▶ [Given exercise]: Update the entries from the line containing "You are a GUI" through the end of the entries, replacing "screenshot" with "screen capture" and changing nothing else. Leave the pictures out of your answer.

──────── Entries provided ────────

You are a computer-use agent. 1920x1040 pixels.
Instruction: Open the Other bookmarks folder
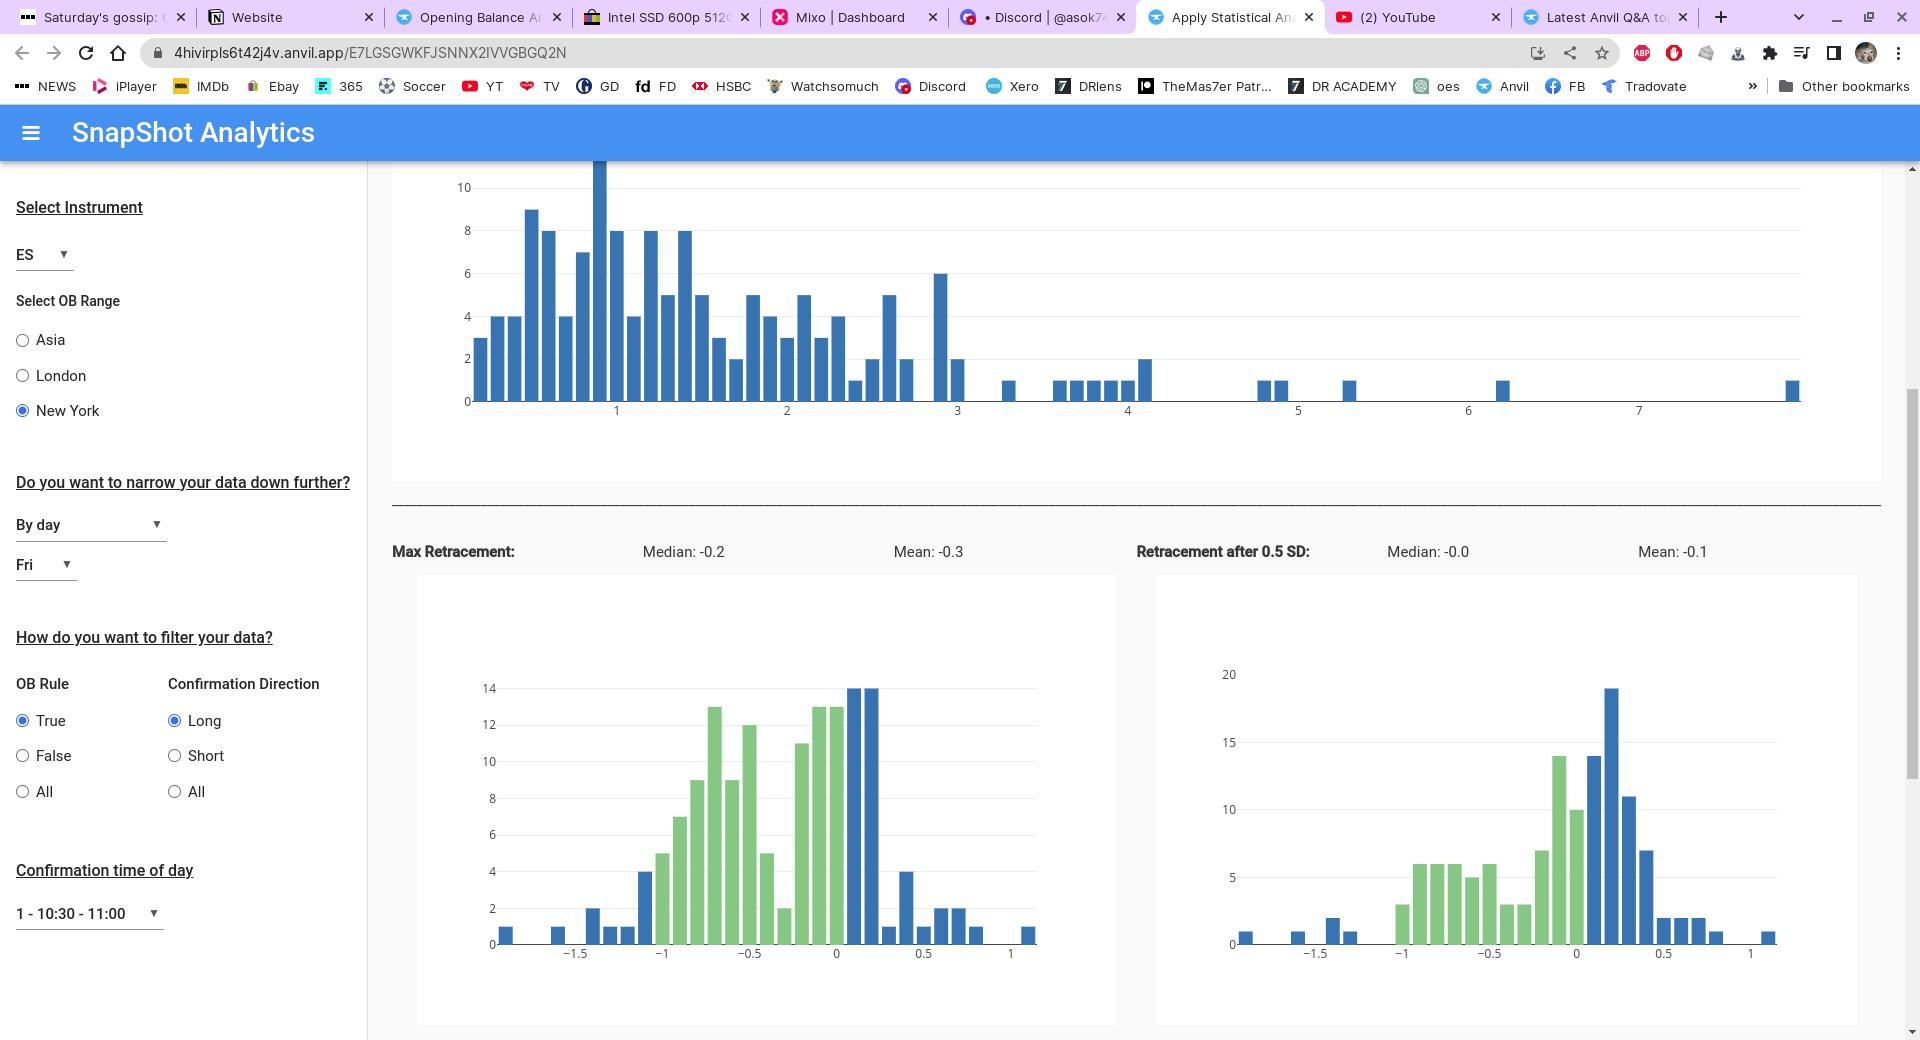1844,87
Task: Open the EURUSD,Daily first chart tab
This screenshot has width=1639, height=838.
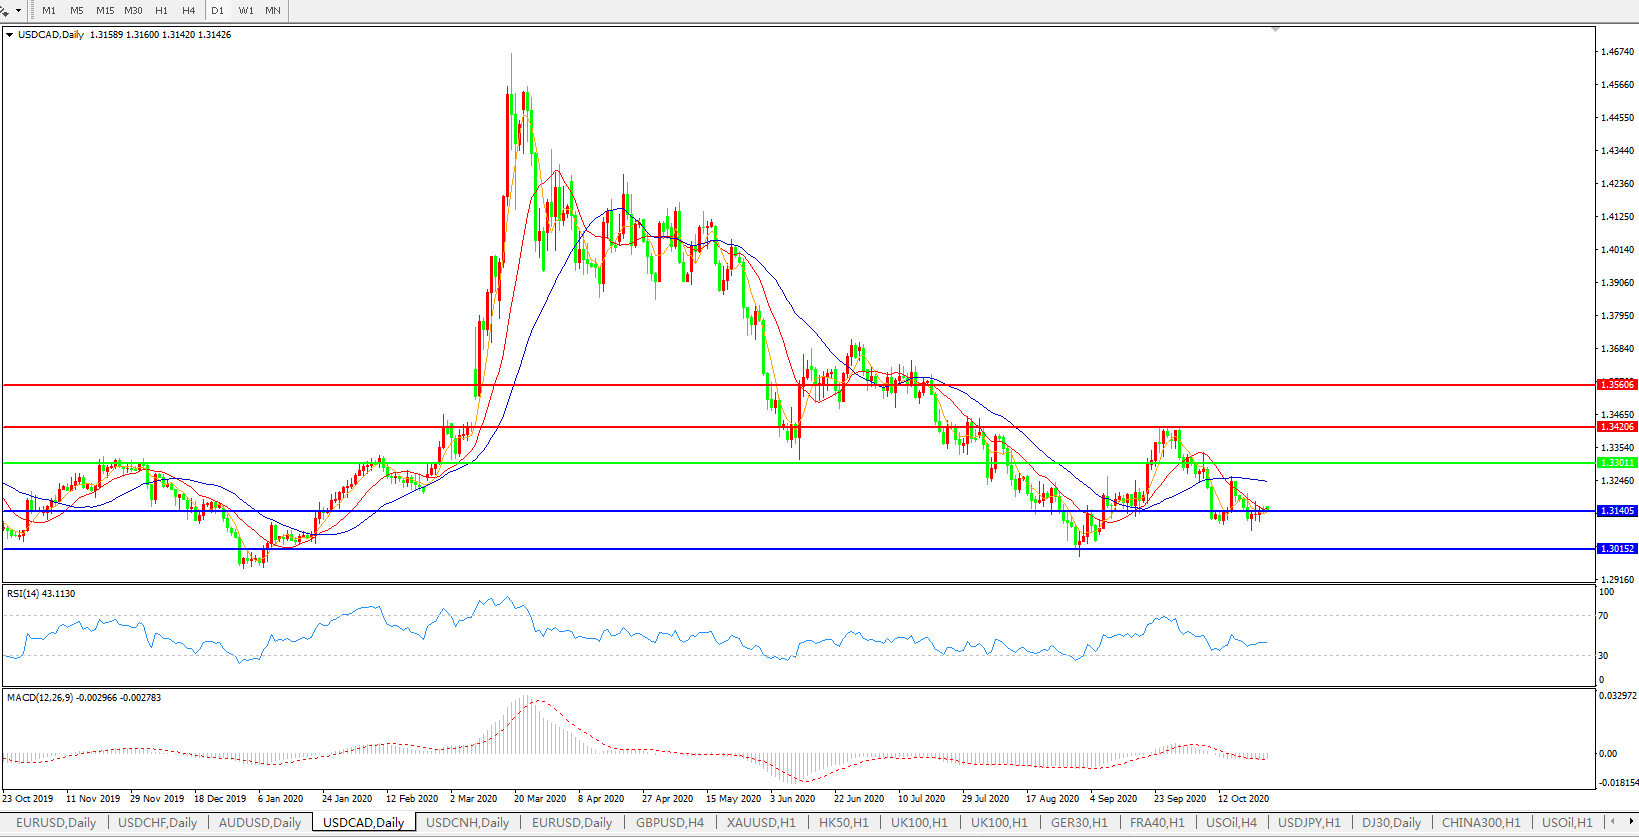Action: point(56,823)
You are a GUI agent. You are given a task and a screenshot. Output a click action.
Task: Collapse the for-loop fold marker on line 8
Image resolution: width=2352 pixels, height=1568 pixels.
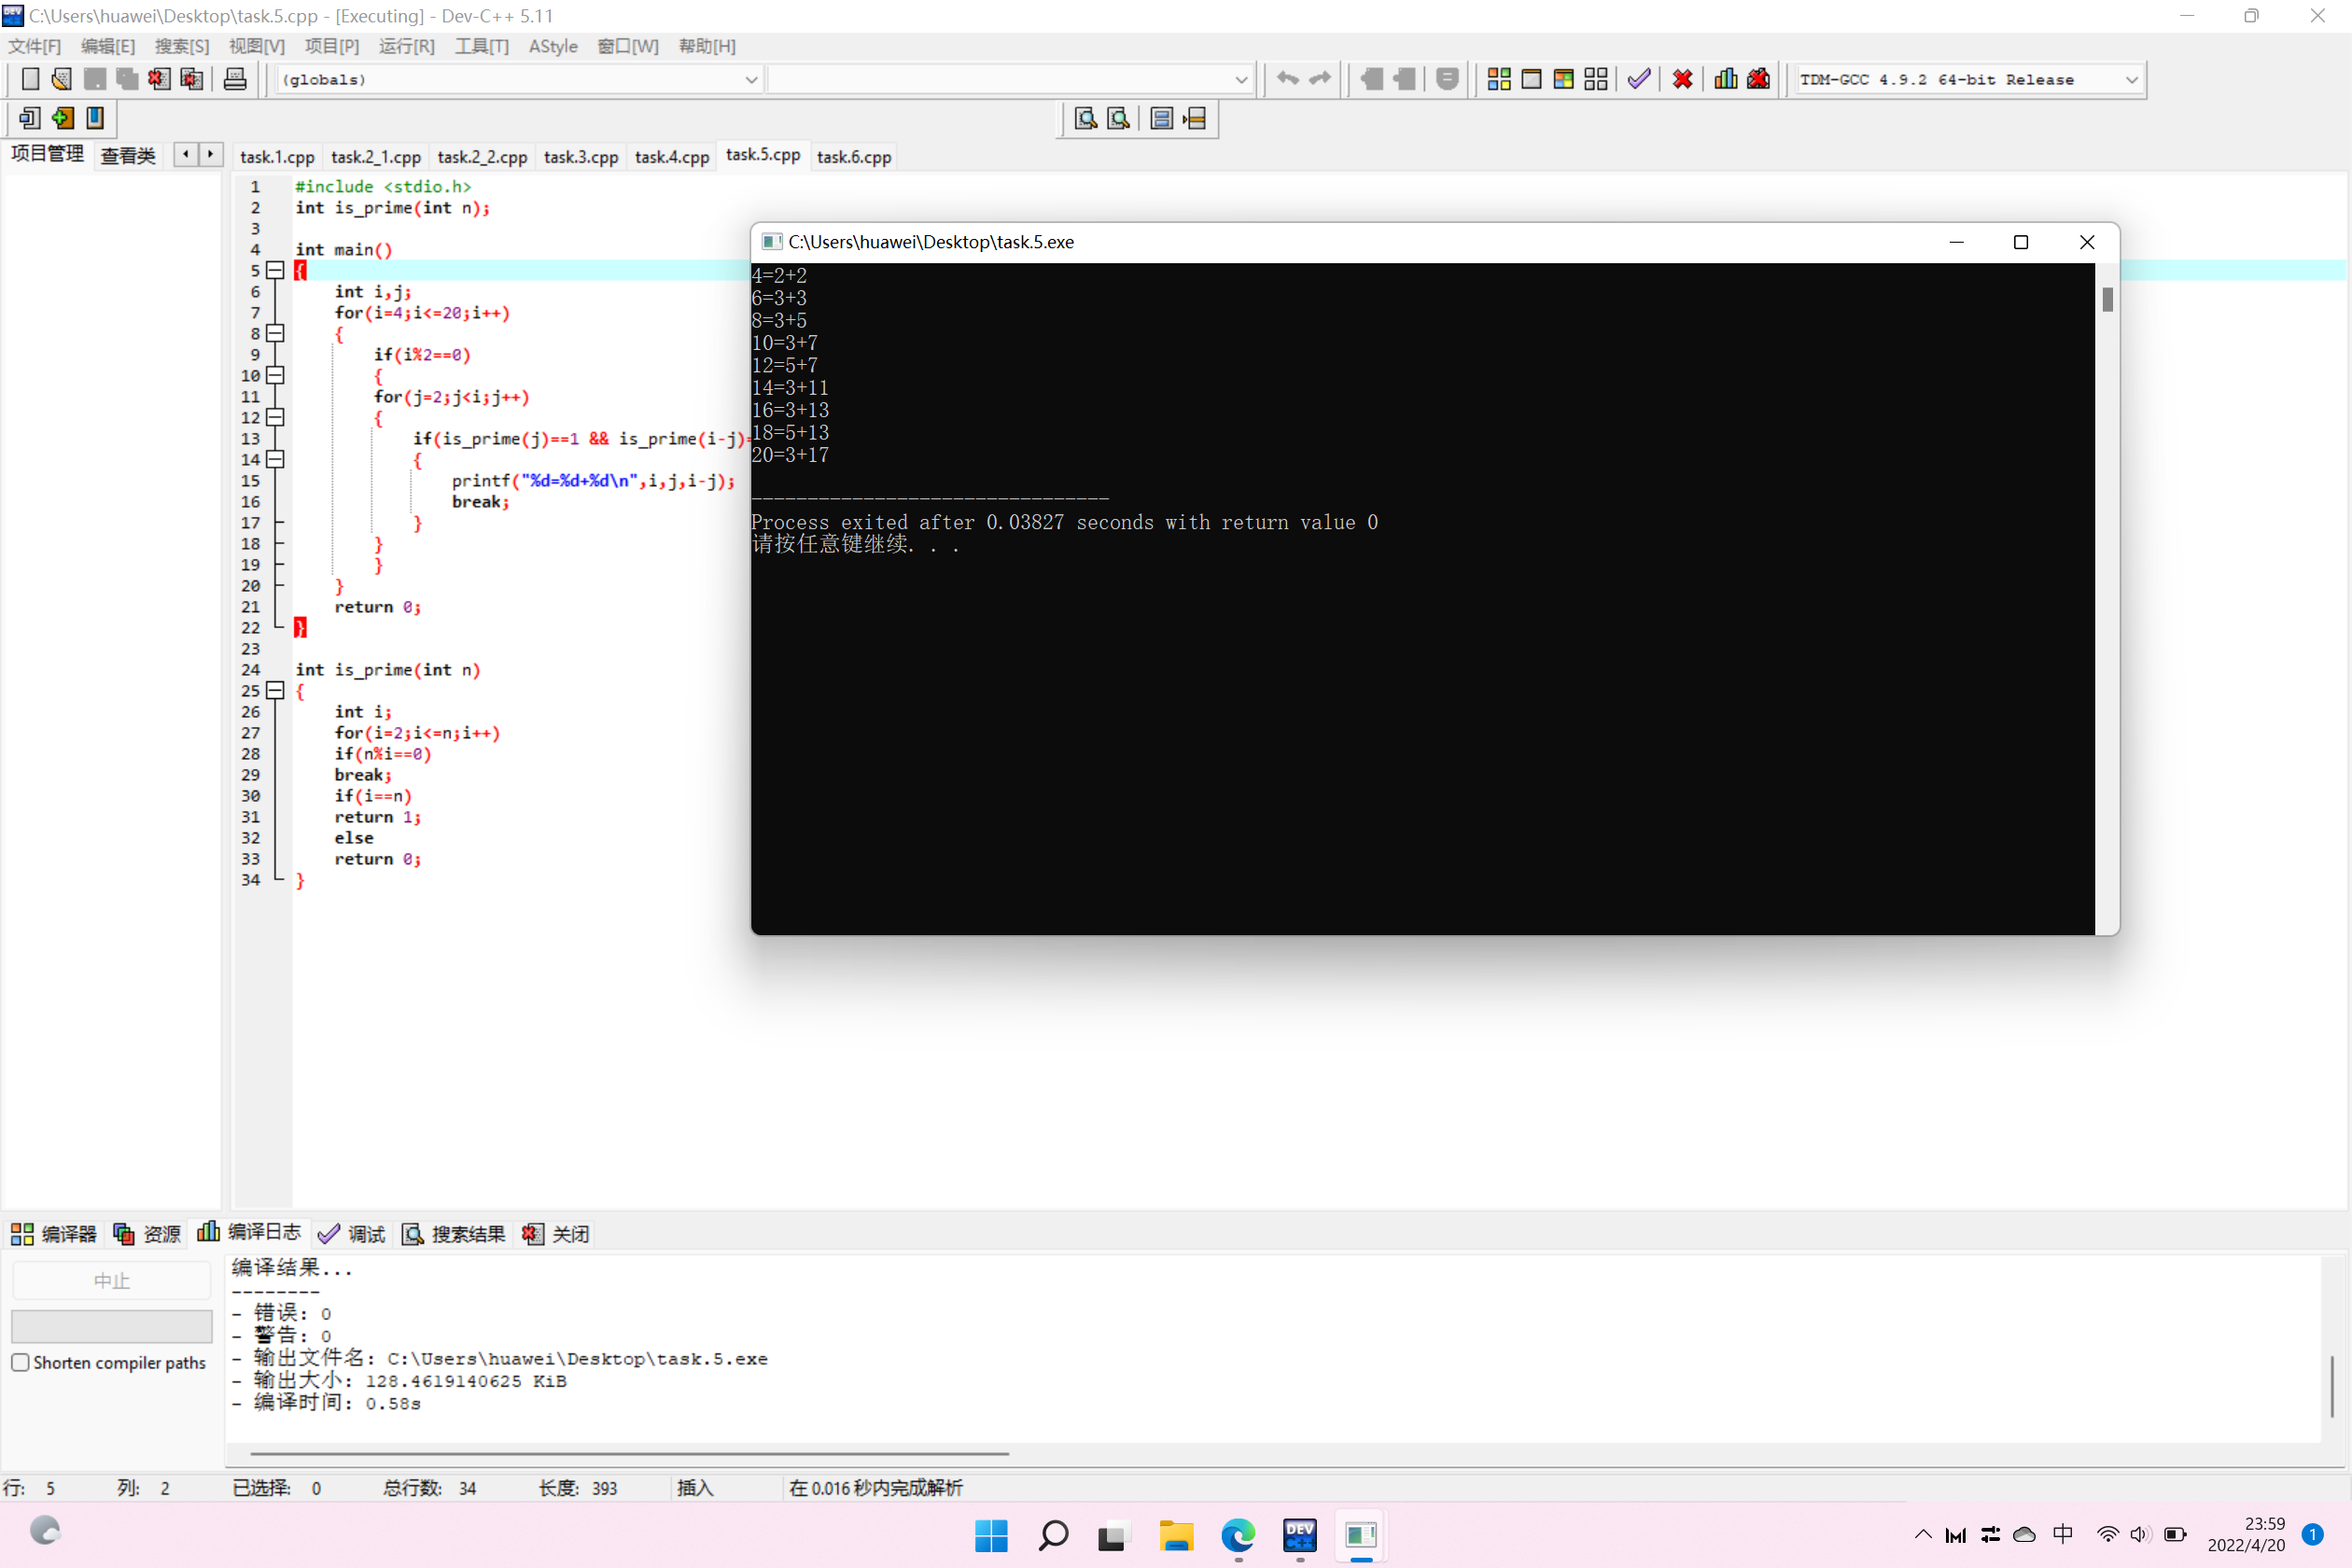(276, 333)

────────

▶ [Full response]:
You are a GUI agent. You are given a task and a screen capture. Output a click action.
Task: Collapse the for-loop fold marker on line 8
Image resolution: width=2352 pixels, height=1568 pixels.
(276, 333)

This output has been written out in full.